▸ **Extracted text**
BEGIN

1.3.1a reference to the Transaction includes any revised and increased value Scheme or Offer which may be made by the Offeror, or a subsidiary of it, from time to time, irrespective of how the improved offer is to be implemented and, for the avoidance of doubt, this Undertaking will continue to be binding in respect of the Shares (as defined below) in respect of any improved or revised offer;

 

1.3.2capitalised words and phrases not defined in this Undertaking shall have the meaning given to them in the Scheme Document;

 

1.3.3the ejusdem generis principle of construction shall not apply to this Undertaking. Any phrase introduced by the terms "other", "including", "include" and "in particular" or any similar expression shall be construed as illustrative and shall not limit the sense of the words following or preceding those terms;

 

1.3.4a reference to a person having an "interest in shares" (or similar) has the meaning given in the Takeover Code; and

 

1.3.5a reference to any meeting includes any adjournment or postponement of that meeting.

END

▸ **Stored data**
BEGIN

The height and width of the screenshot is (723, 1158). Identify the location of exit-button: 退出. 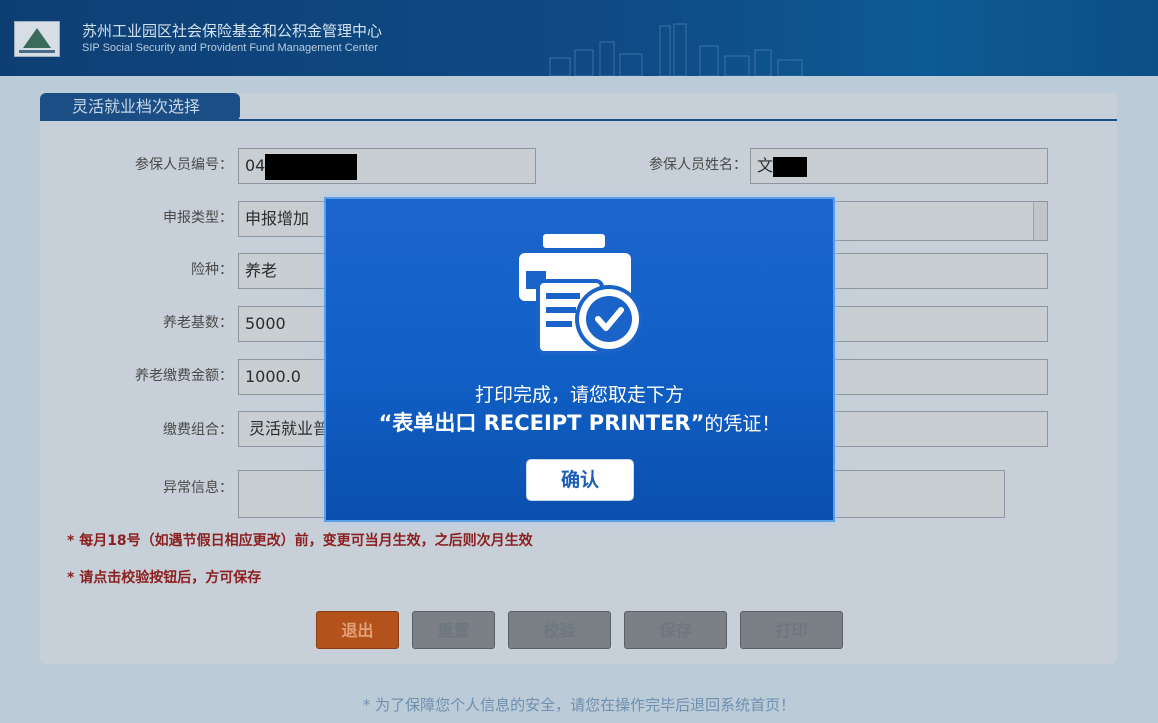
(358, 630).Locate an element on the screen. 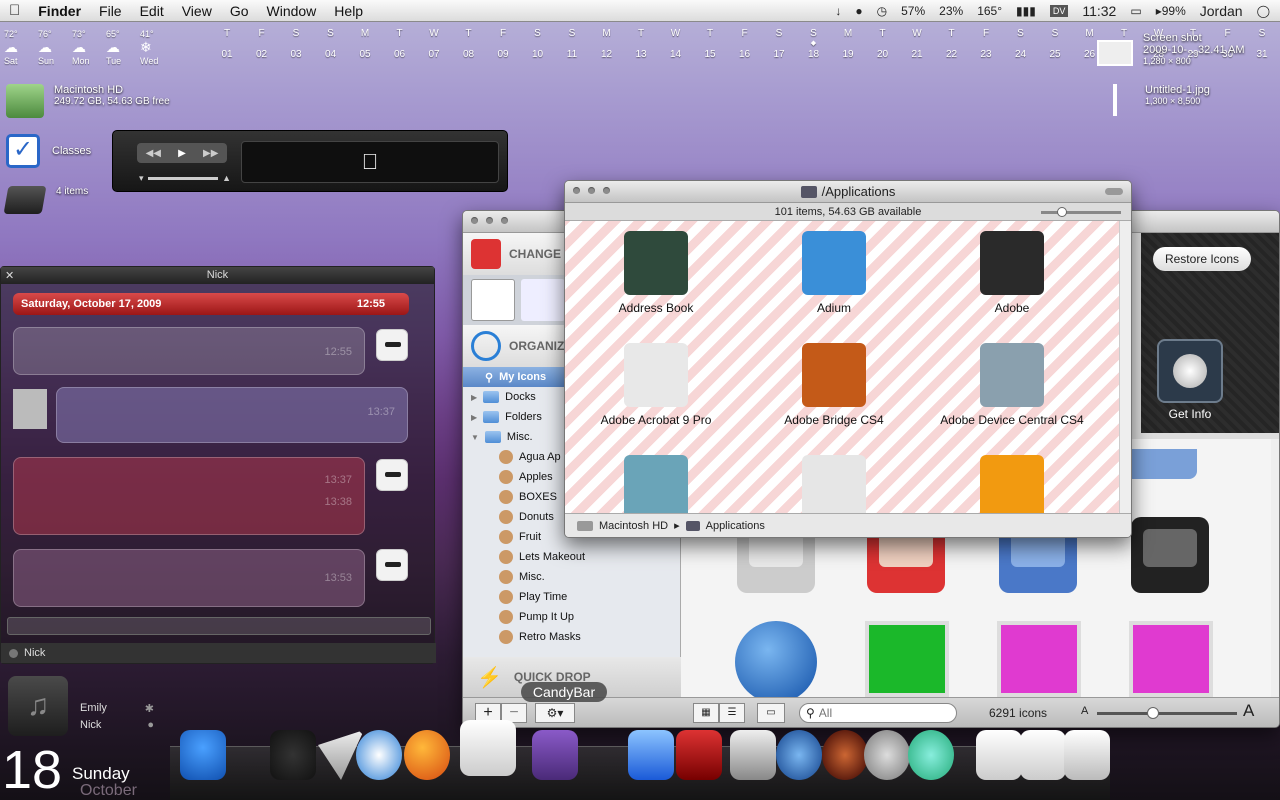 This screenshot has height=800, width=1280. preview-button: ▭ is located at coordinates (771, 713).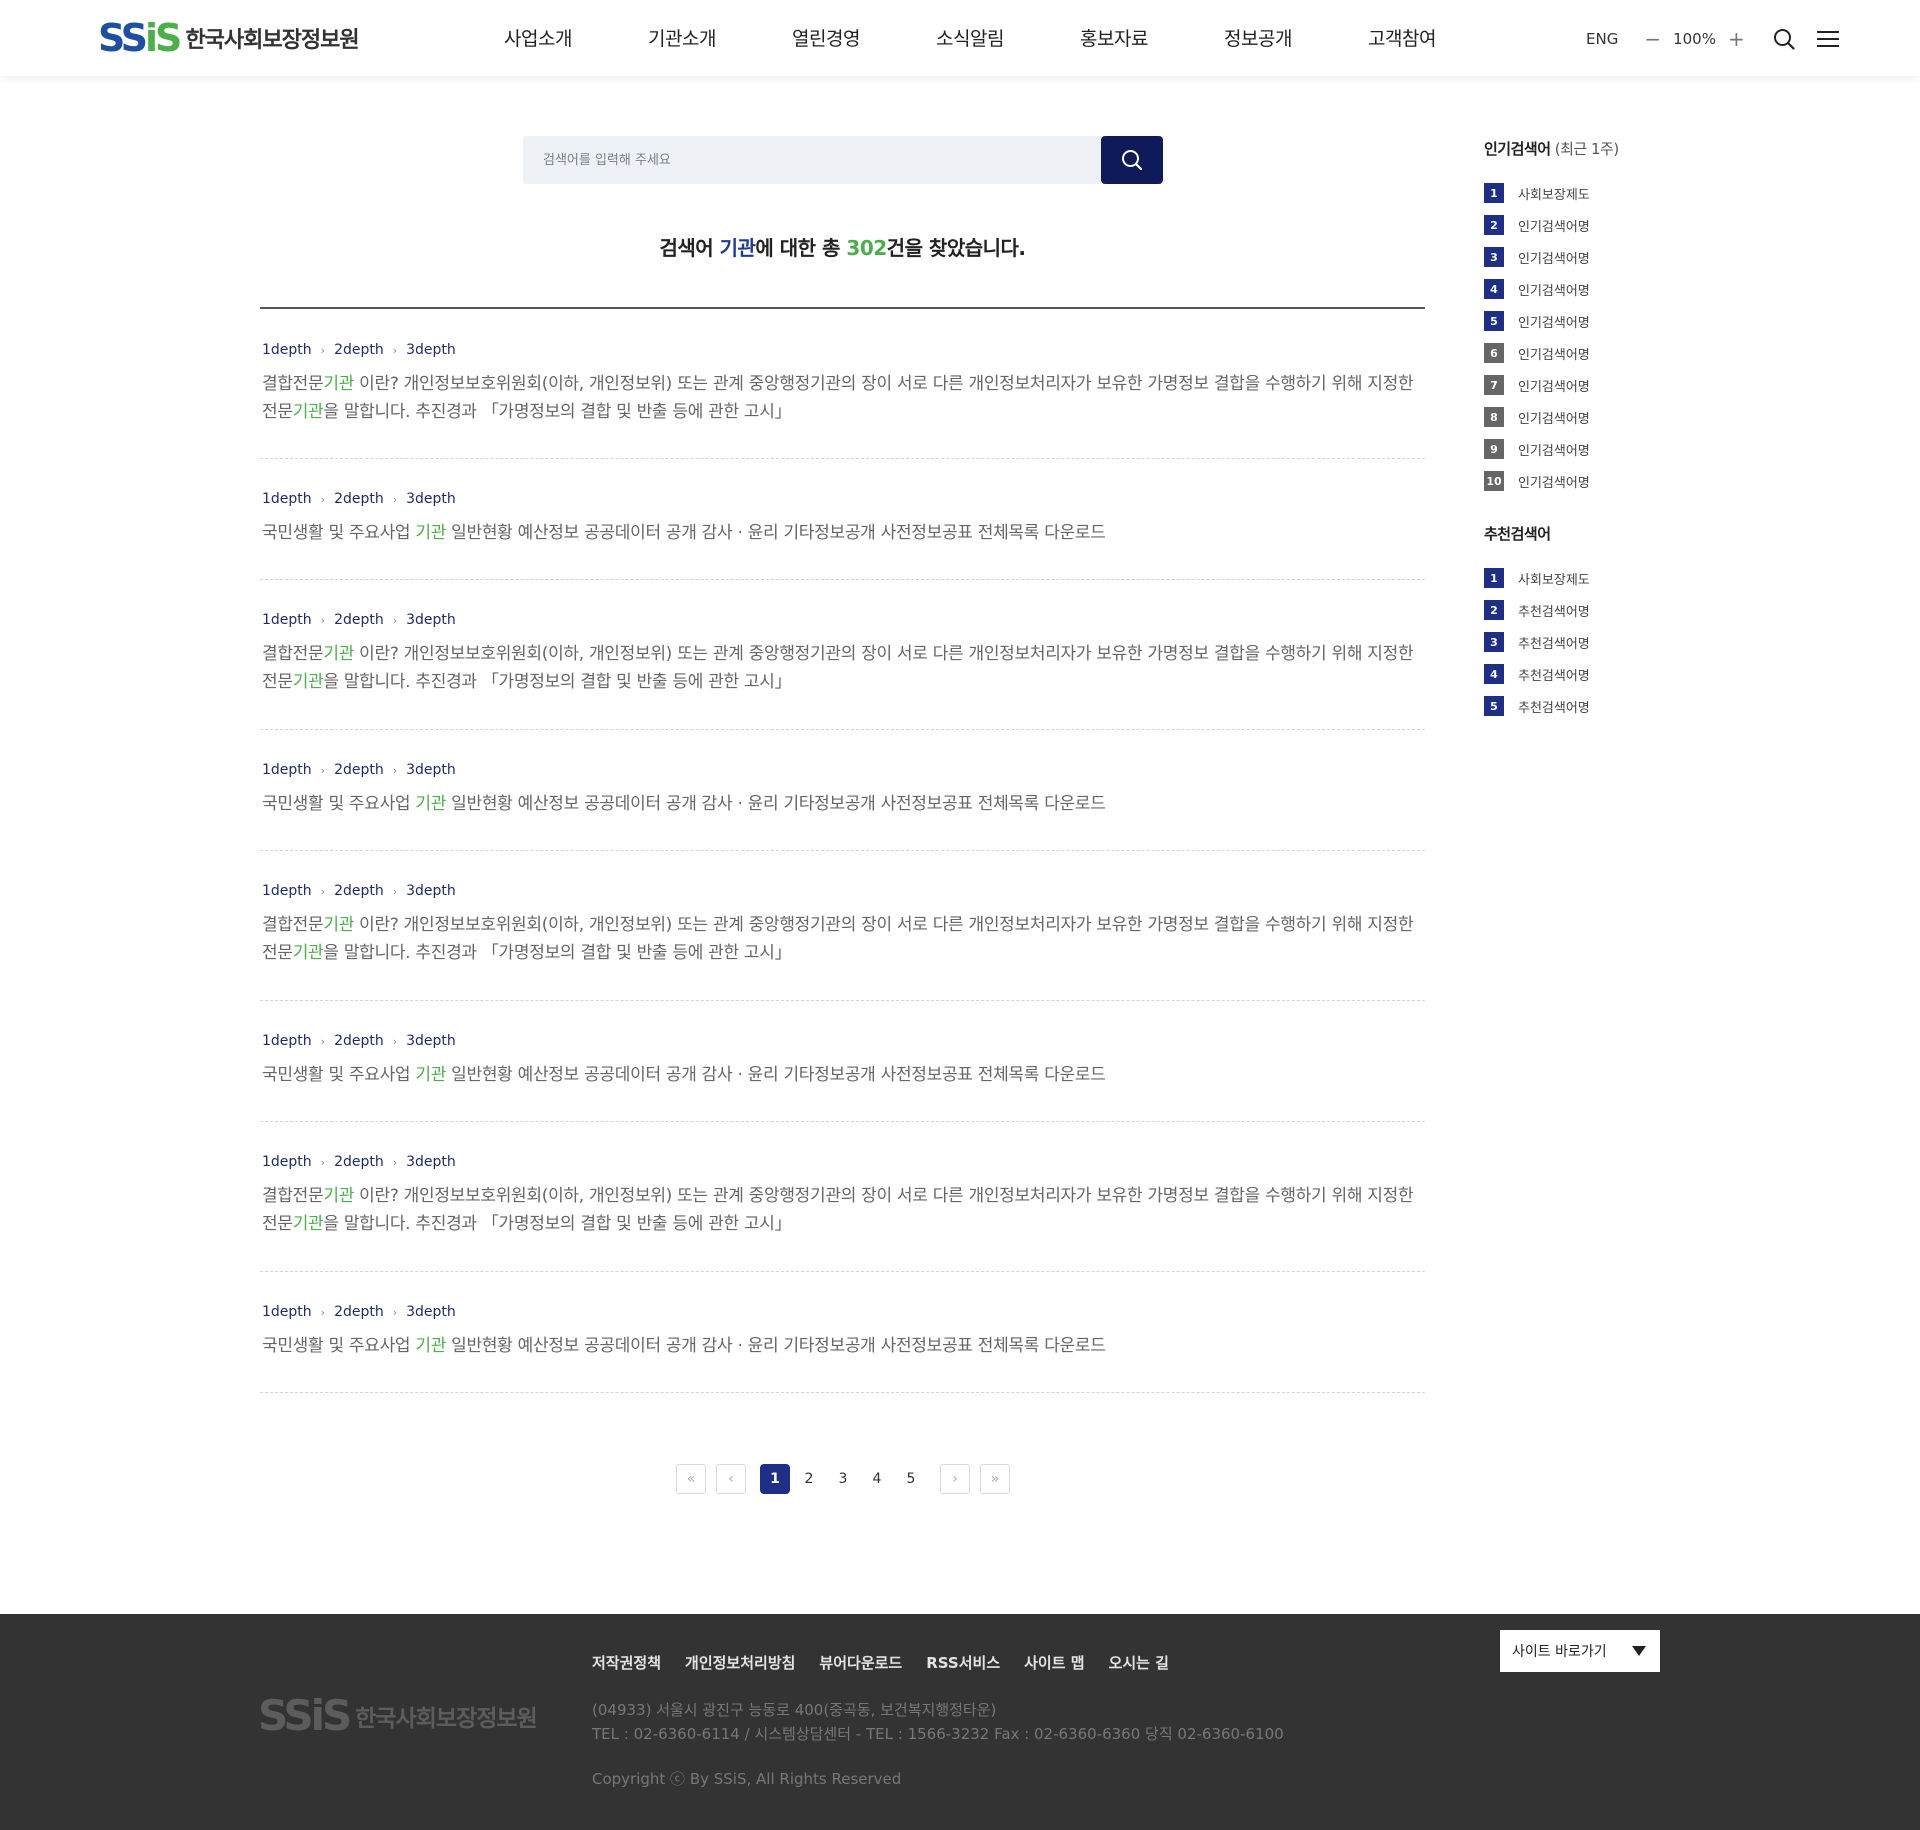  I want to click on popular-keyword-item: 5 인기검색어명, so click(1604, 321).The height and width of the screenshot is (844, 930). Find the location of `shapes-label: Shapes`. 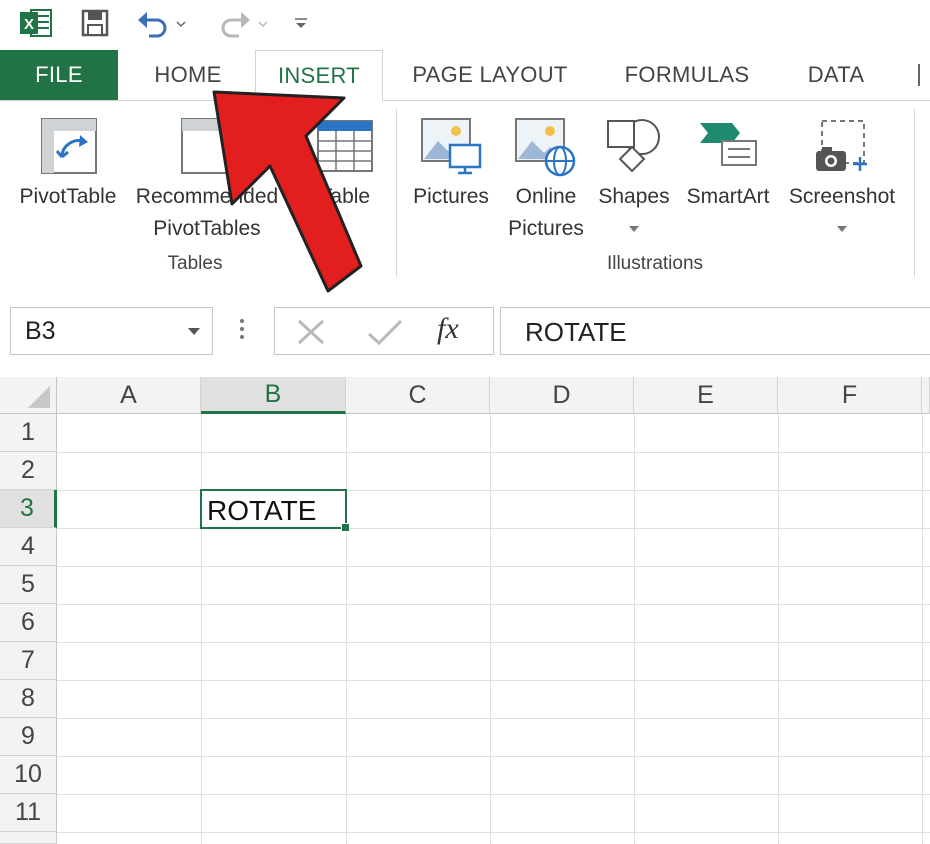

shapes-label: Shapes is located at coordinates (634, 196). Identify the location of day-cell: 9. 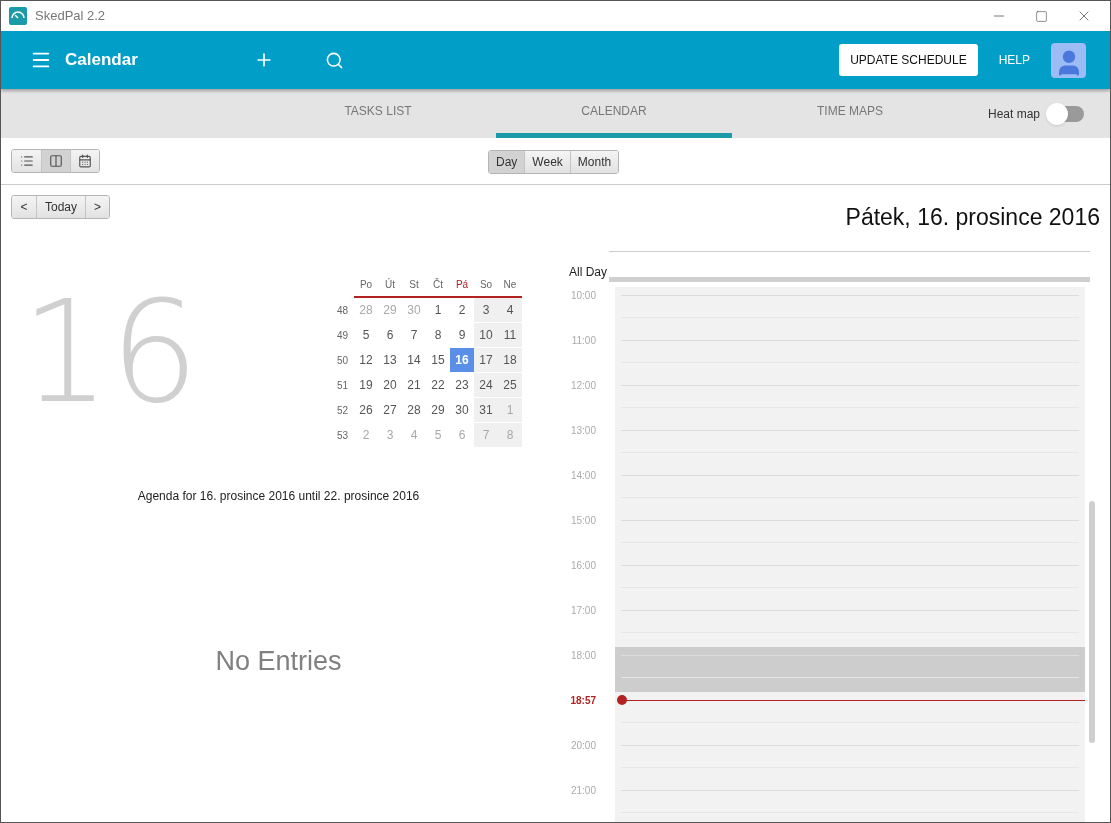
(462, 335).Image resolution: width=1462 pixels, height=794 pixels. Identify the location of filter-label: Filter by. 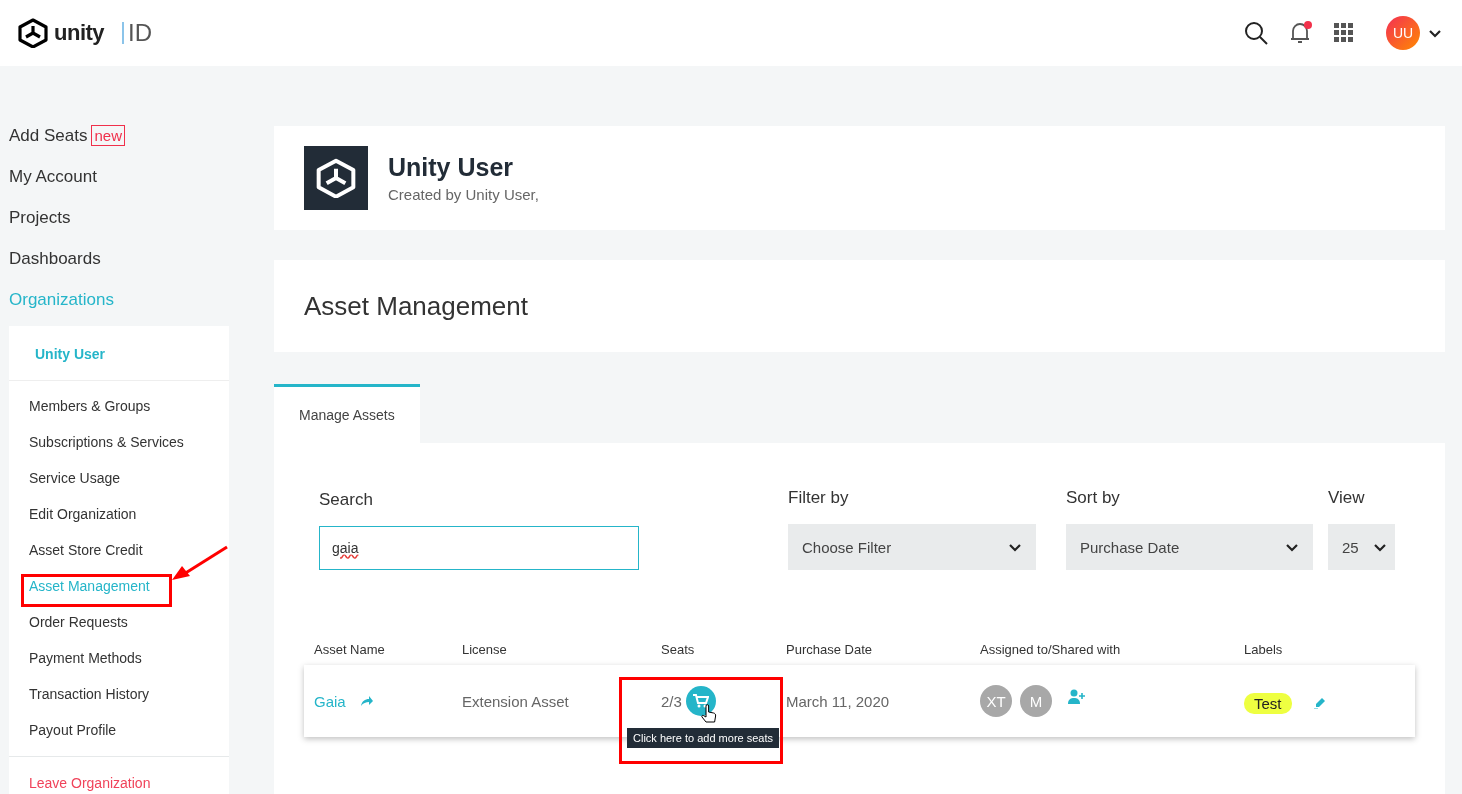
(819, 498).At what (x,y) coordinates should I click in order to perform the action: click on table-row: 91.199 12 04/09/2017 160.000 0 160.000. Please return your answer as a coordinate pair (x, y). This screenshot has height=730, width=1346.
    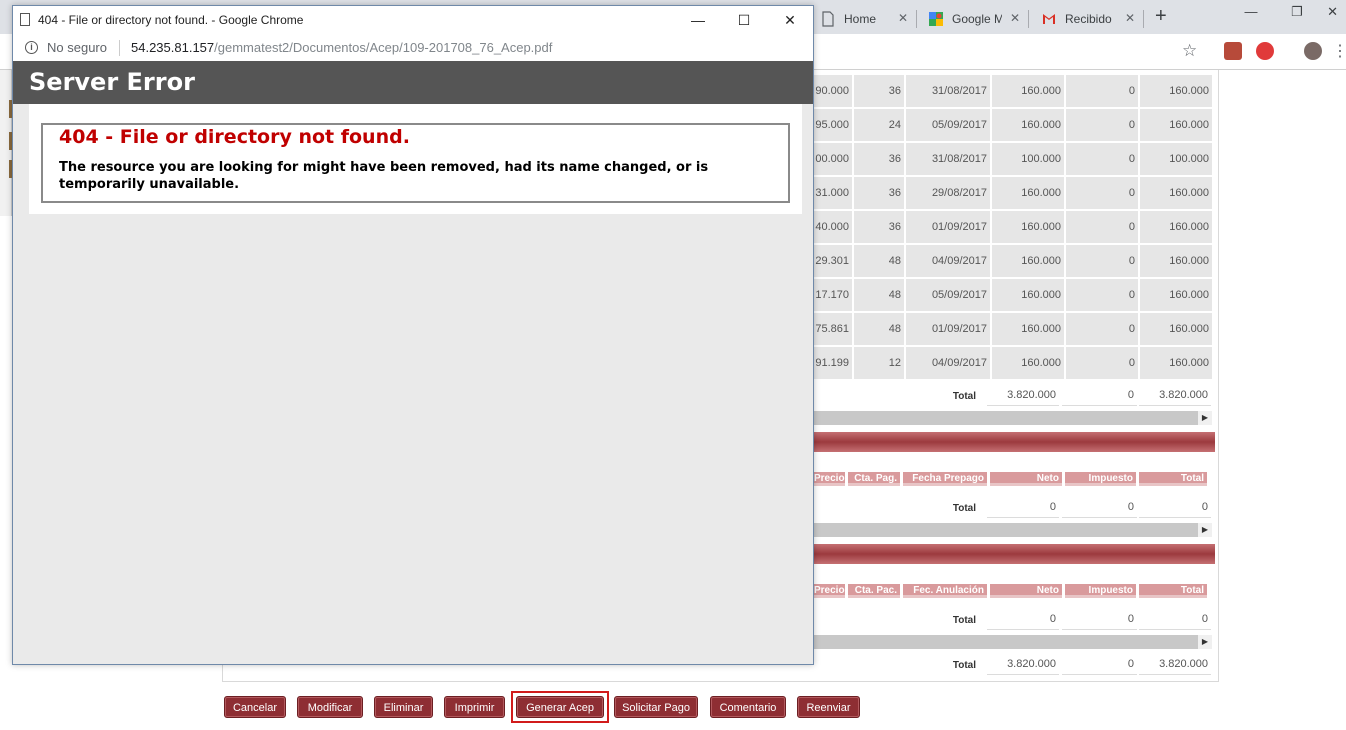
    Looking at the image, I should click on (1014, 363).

END

▸ **What you need to do**
**1.** Based on the undertaking excerpt:
(a) Which principle of construction does not apply to this Undertaking?
(b) Where is the meaning of a person having an "interest in shares" given?
(c) What does a reference to any meeting include?
**2.** In the undertaking excerpt, starting with "1.3.2capitalised words and" and going on through "of that meeting.", change "Takeover Code" to "City Code on Takeovers and Mergers" and give that part again.

▸ **Responses by task**
**1.**
(a) The ejusdem generis principle.
(b) In the Takeover Code.
(c) Any adjournment or postponement of that meeting.

**2.**
1.3.2capitalised words and phrases not defined in this Undertaking shall have the meaning given to them in the Scheme Document;

 

1.3.3the ejusdem generis principle of construction shall not apply to this Undertaking. Any phrase introduced by the terms "other", "including", "include" and "in particular" or any similar expression shall be construed as illustrative and shall not limit the sense of the words following or preceding those terms;

 

1.3.4a reference to a person having an "interest in shares" (or similar) has the meaning given in the City Code on Takeovers and Mergers; and

 

1.3.5a reference to any meeting includes any adjournment or postponement of that meeting.